A hybridization mixture of microspheres in 1.5× TMAC buffer (1.5 M tetramethylammonium chloride, 75 mM Tris, 6 mM EDTA, and 0.15% Sarkosyl [pH 8.0]) was prepared fresh daily. Ten microliters of microsphere solution per antigen, corresponding to approximately 2,500 coupled microspheres, was added to give a final volume of 1 ml of 1.5× TMAC buffer. For the H-antigen assay, 33 μl of this hybridization mixture was added to 5 μl of H-antigen PCR product and 12 μl of TE (Tris-EDTA, pH 8.0; Sigma-Aldrich, St. Louis, MO) in a low-profile 96-well plate (Bio-Rad, Hercules CA). This reaction mixture was mixed and incubated first at 94°C for 5 min for DNA denaturation, followed by 30 min at 52°C. Following the hybridization reaction, the 96-well plate containing the samples was moved to the brass heating plate in a BioPlex instrument preheated to 52°C.
Seventy-five microliters of detection buffer (R-phycoerythrin-conjugated streptavidin [SAPE] [Invitrogen, Bethesda, MD] diluted to 4 μg/ml in 1× TMAC) was mixed directly into the hybridization reaction mixture. Samples were incubated for 10 min at 52°C in the analyzer and then read by a BioPlex instrument (Bio-Rad, Hercules, CA). The instrument was set to high sensitivity (RP1) for the Cal2 calibration, which produces fluorescence signal relative to the background.
Each probe was assessed based on the signal strength (expressed in median fluorescence intensity [MFI] value) and evaluated relative to the background MFI value. Machine-to-machine and run-to-run variations were normalized by calculating the ratio of the sample MFI value to the negative control (P/N ratio). Acceptable signal strength for each probe was approximately 1,000 or higher with a relative background on high calibration setting of approximately 100 (P/N ratio of 10). However, allowing for variability of both signal and background, we have set the cutoff for what is considered a positive result at a P/N value of 6.
Sequences were submitted to GenBank under accession numbers HM141979 to HM142068, HQ405742 to HQ405751, and HQ540511 to HQ540513.
Most of the fliC and fljB DNA sequences used in target identification and primer and probe design were reported previously; however, 74 additional alleles of fliC and 16 additional alleles of fljB were sequenced in order to characterize antigens whose alleles were noted to be more divergent and to help ensure the specificity of probes that were designed. The alleles sequenced were fliC H:1,5,7 (3 strains), -1,7 (2 strains), -a (16 strains), -b (6 strains), -c (1 strain), -f,g,t (1 strain), -g,m (1 strain), -g,z51 (5 strains), -k (2 strains), -m,t (3 strains), -z27 (4 strains), -z29 (11 strains), -z35 (1 strain), -z4,z23 (4 strains), -z4,z23,z32 (1 strain), -z4,z24 (9 strains), and -z4,z32 (4 strains) and fljB H:1,2 (1 strain), -1,5 (8 strain), -e,n,x (2 strains), -e,n,z15 (2 strains), -e,n,x,z15 (1 strain), and -k (2 strains).

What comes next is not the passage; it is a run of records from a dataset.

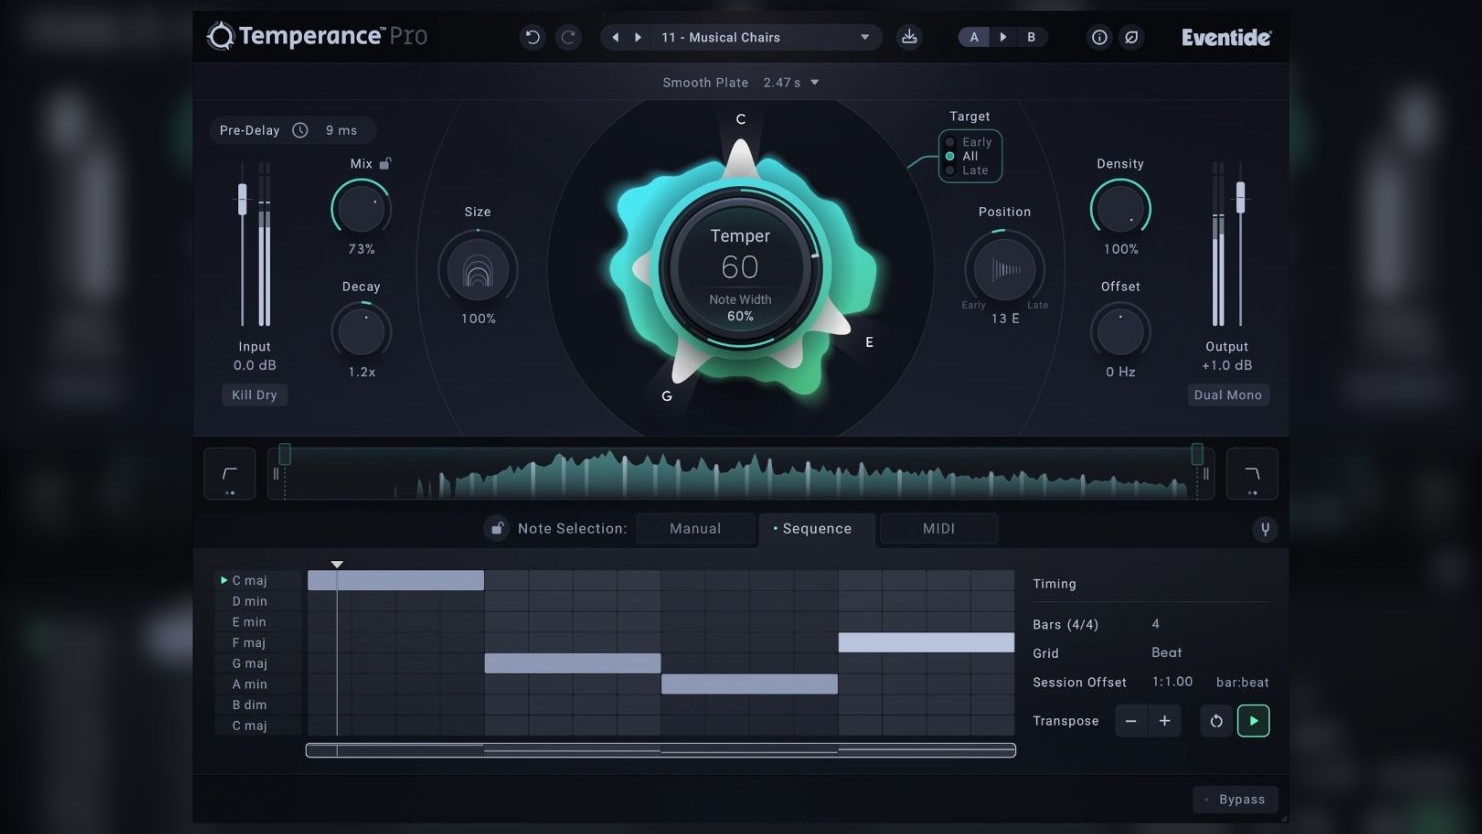Click the tuning fork icon
Viewport: 1482px width, 834px height.
[x=1265, y=529]
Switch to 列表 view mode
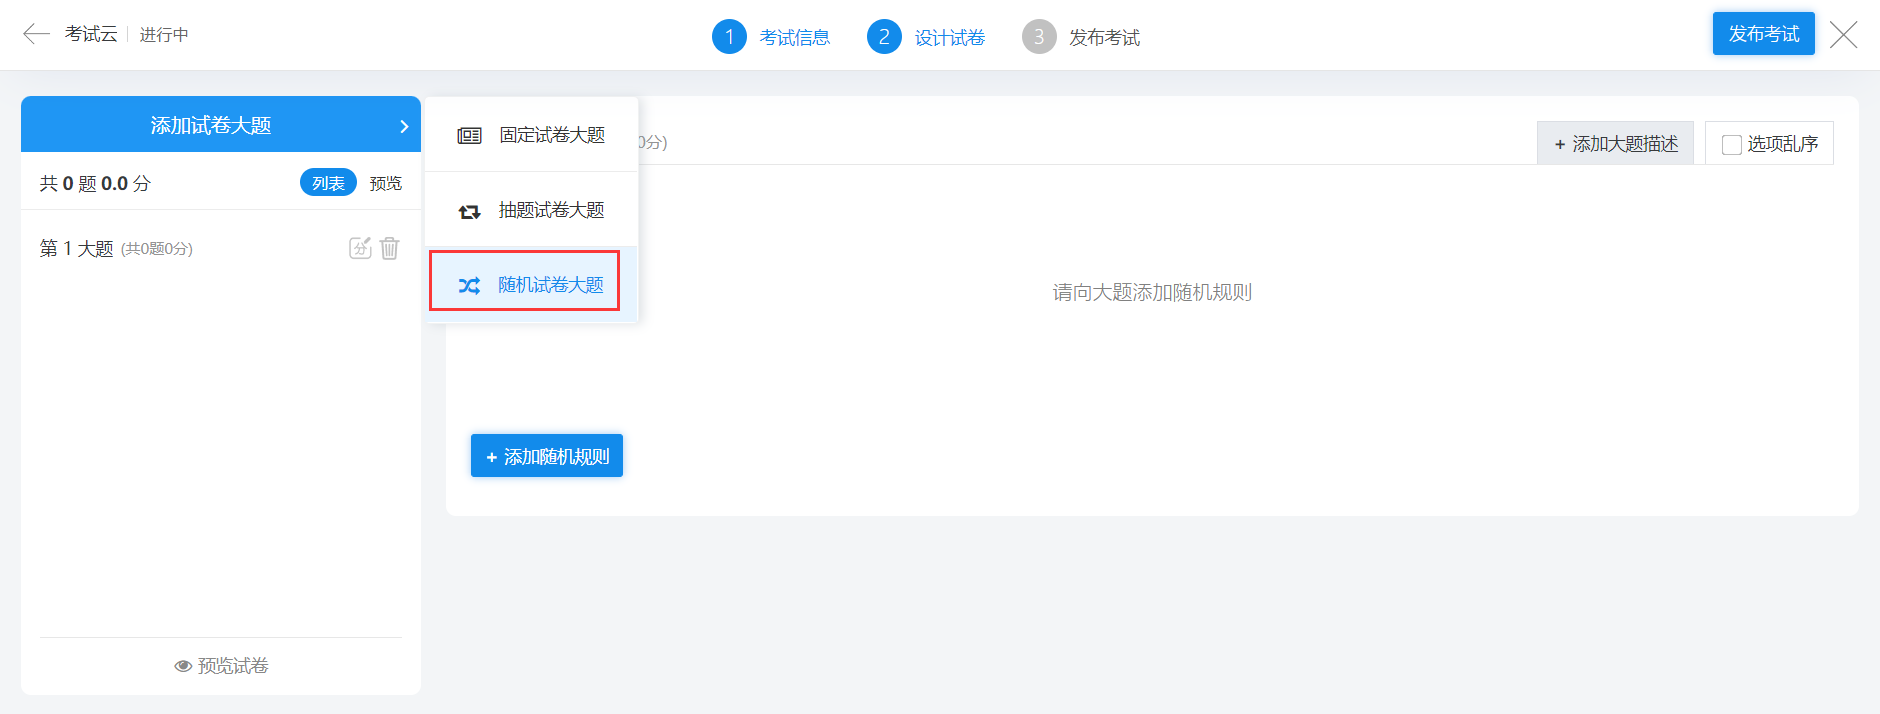Screen dimensions: 1880x714 tap(328, 183)
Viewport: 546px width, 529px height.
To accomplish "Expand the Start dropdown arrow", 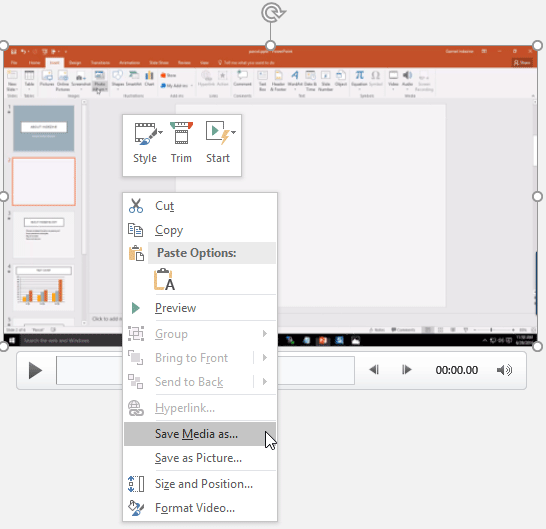I will (x=233, y=132).
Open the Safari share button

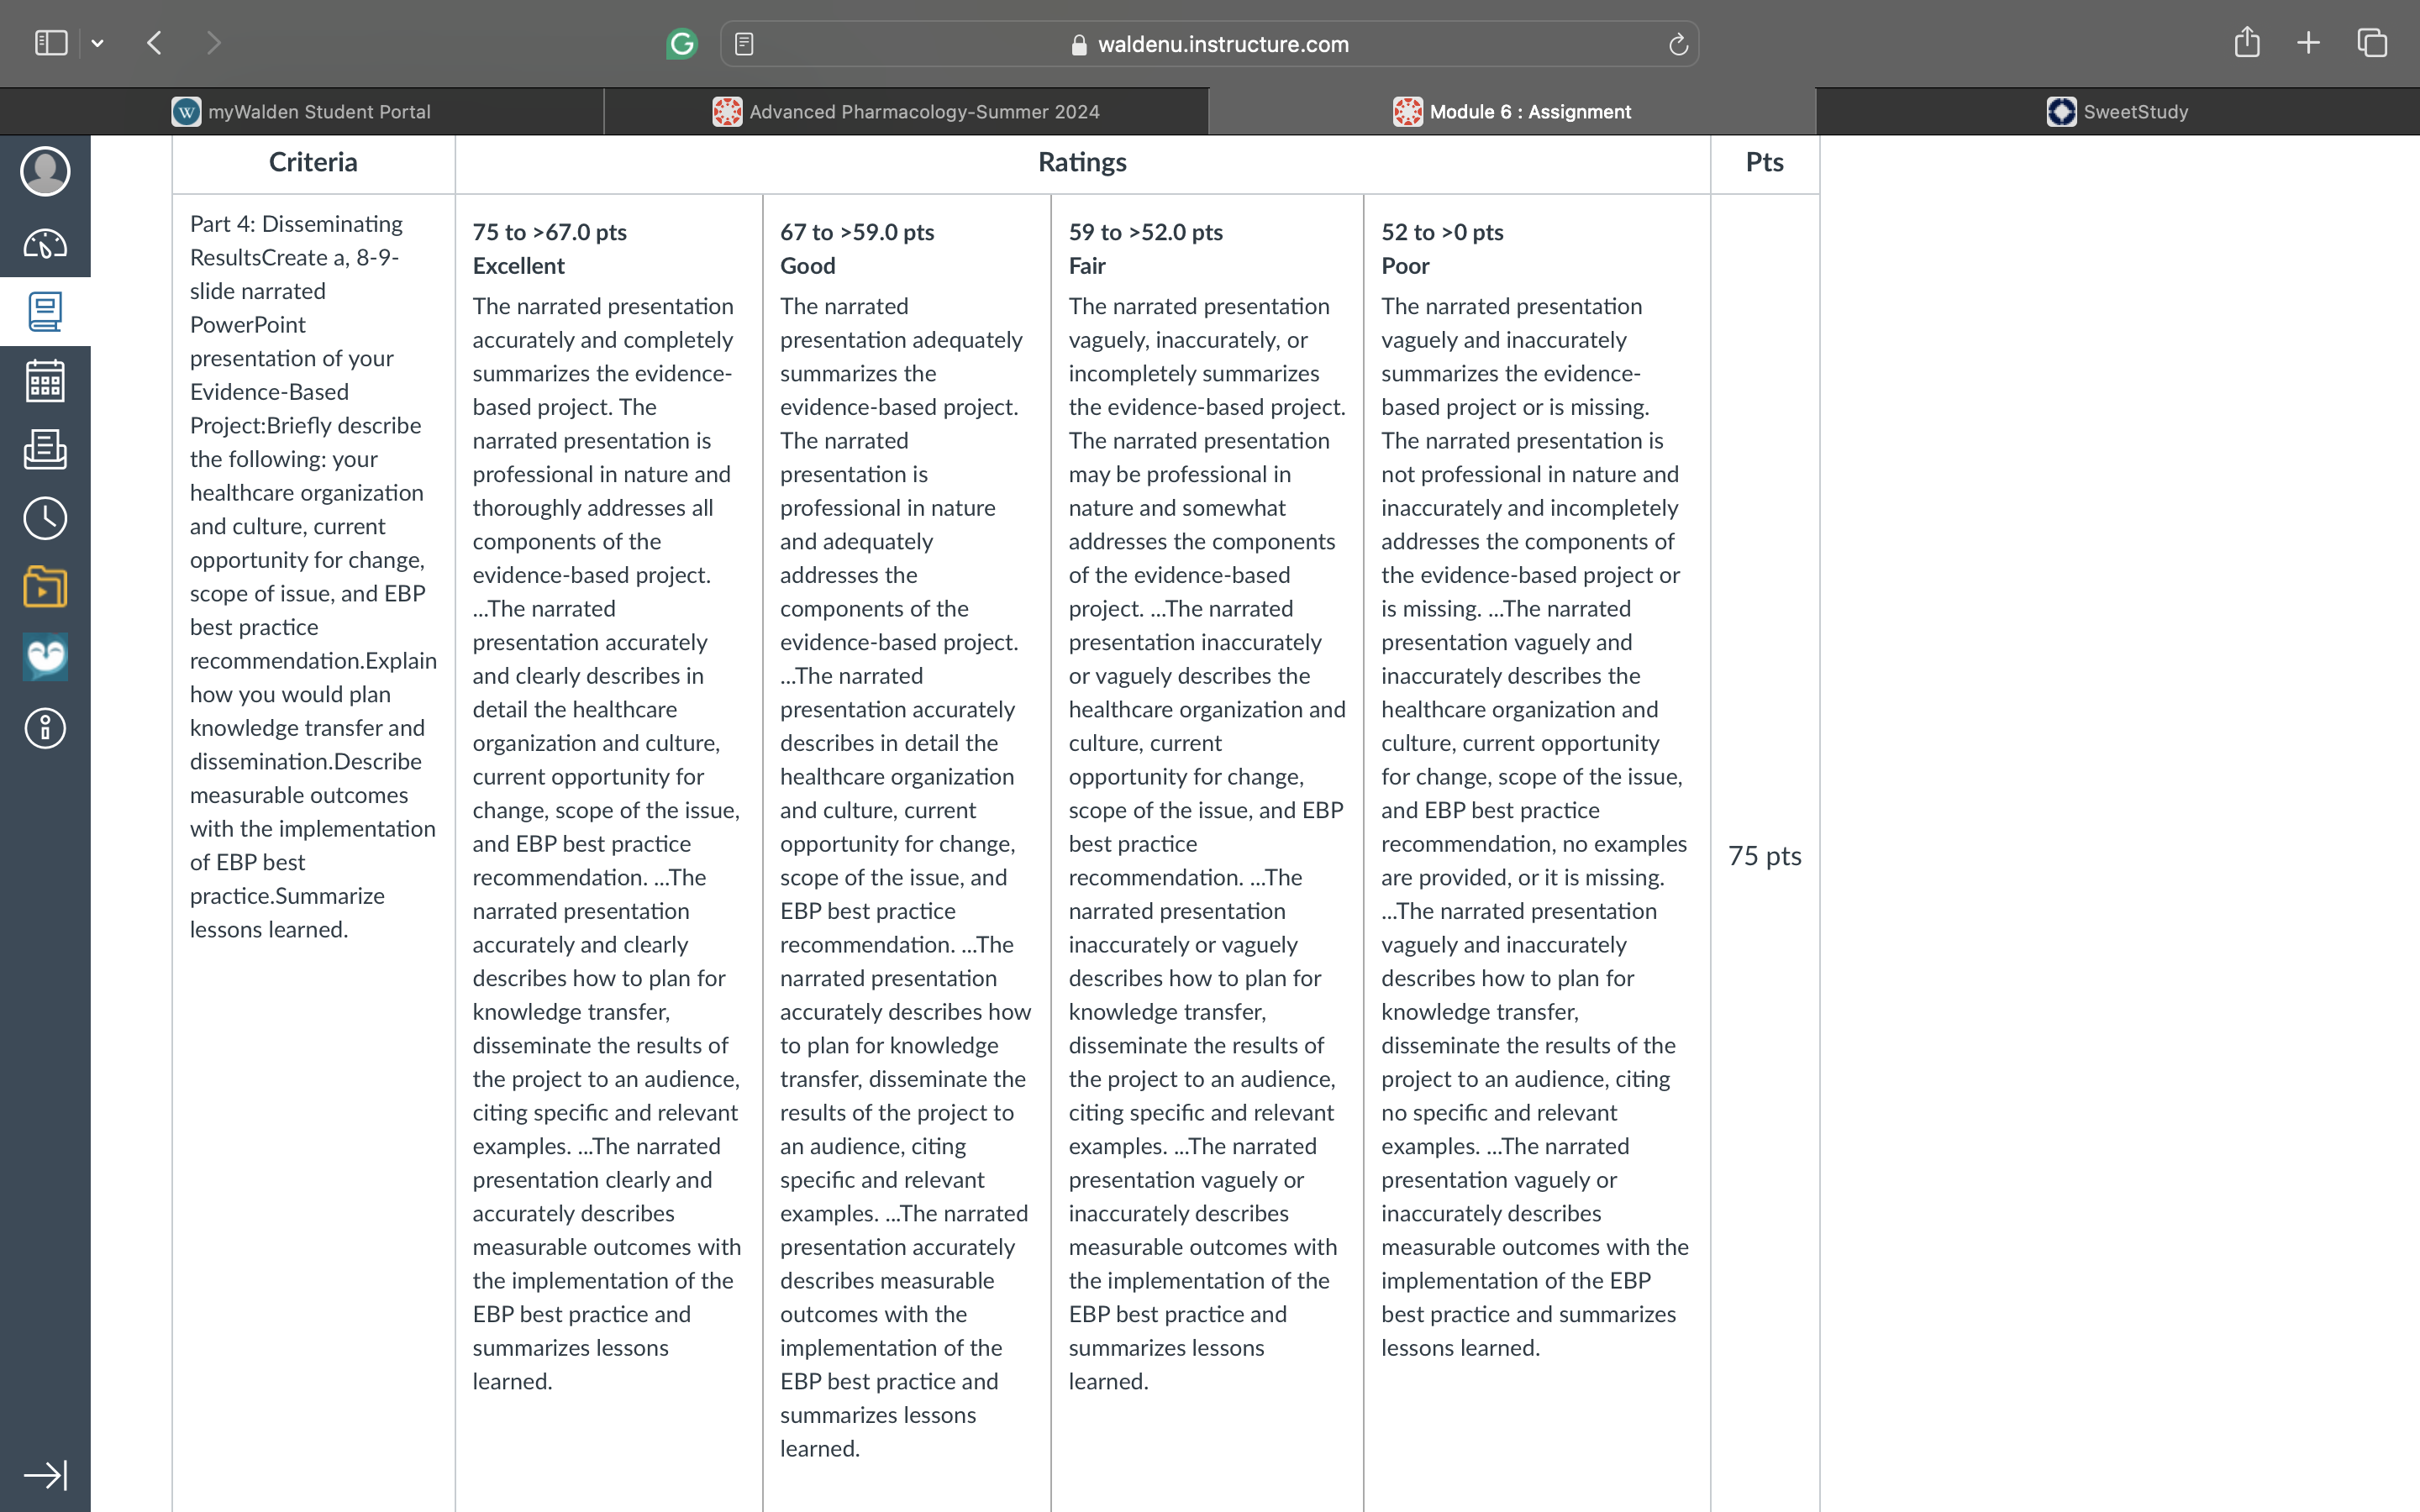(x=2247, y=42)
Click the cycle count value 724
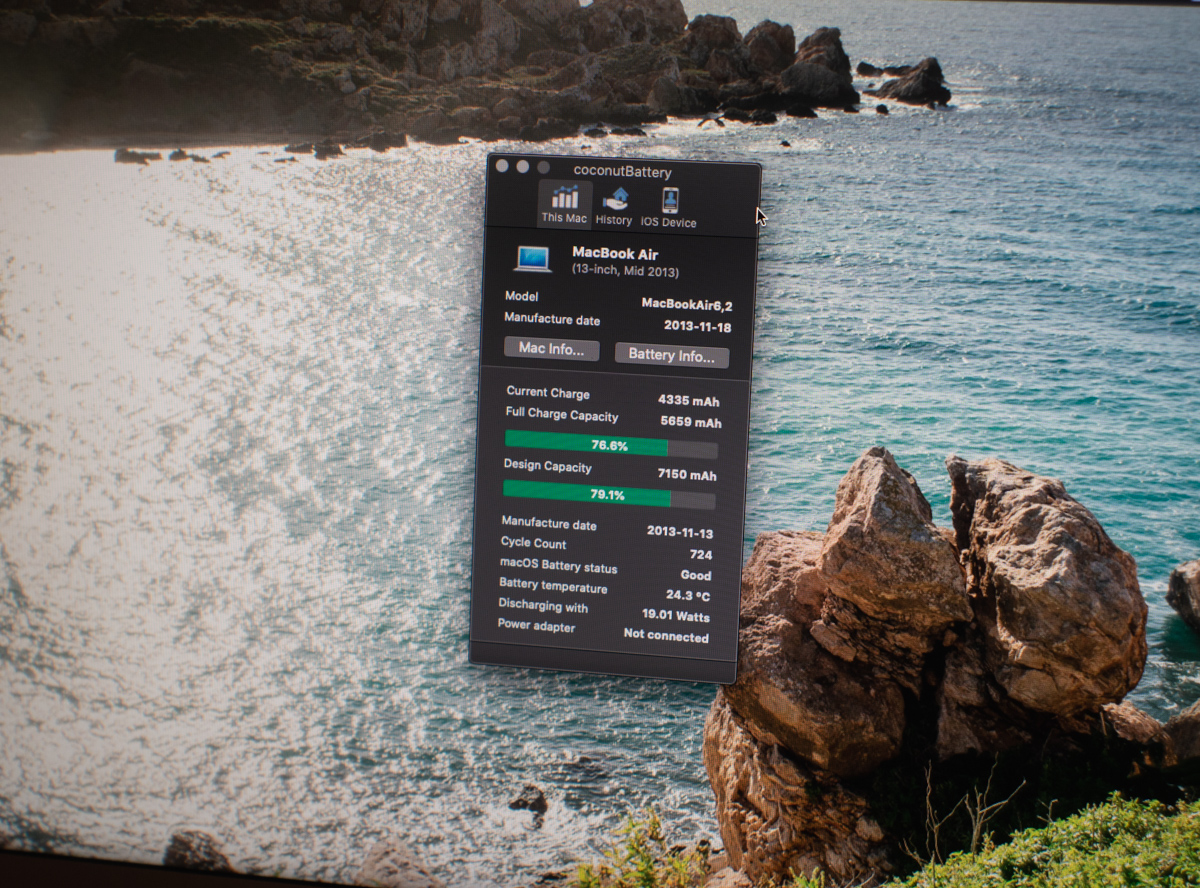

H:a and H:1,5 were the most-divergent antigens; six distinct lineages among 15 H:a serotypes sequenced and five distinct lineages among 26 H:1,5 serotypes were identified (see Fig. S1 and S2 in the supplemental material). Alleles encoding H:t, a secondary antigen within the G complex, fell into three lineages (see Fig. S3 in the supplemental material).
Alignment of closely related fliC and fljB allele sequences and deduced protein sequences identified conserved nucleotide substitutions or amino acid residues corresponding to the antigen type (Fig. 1a and b). The probes were designed to detect a common DNA sequence for all antigens of that type (e.g., H:x) (Fig. 1a) within the variable region of the coding sequence that was distinct from the corresponding sequences for the other antigen types.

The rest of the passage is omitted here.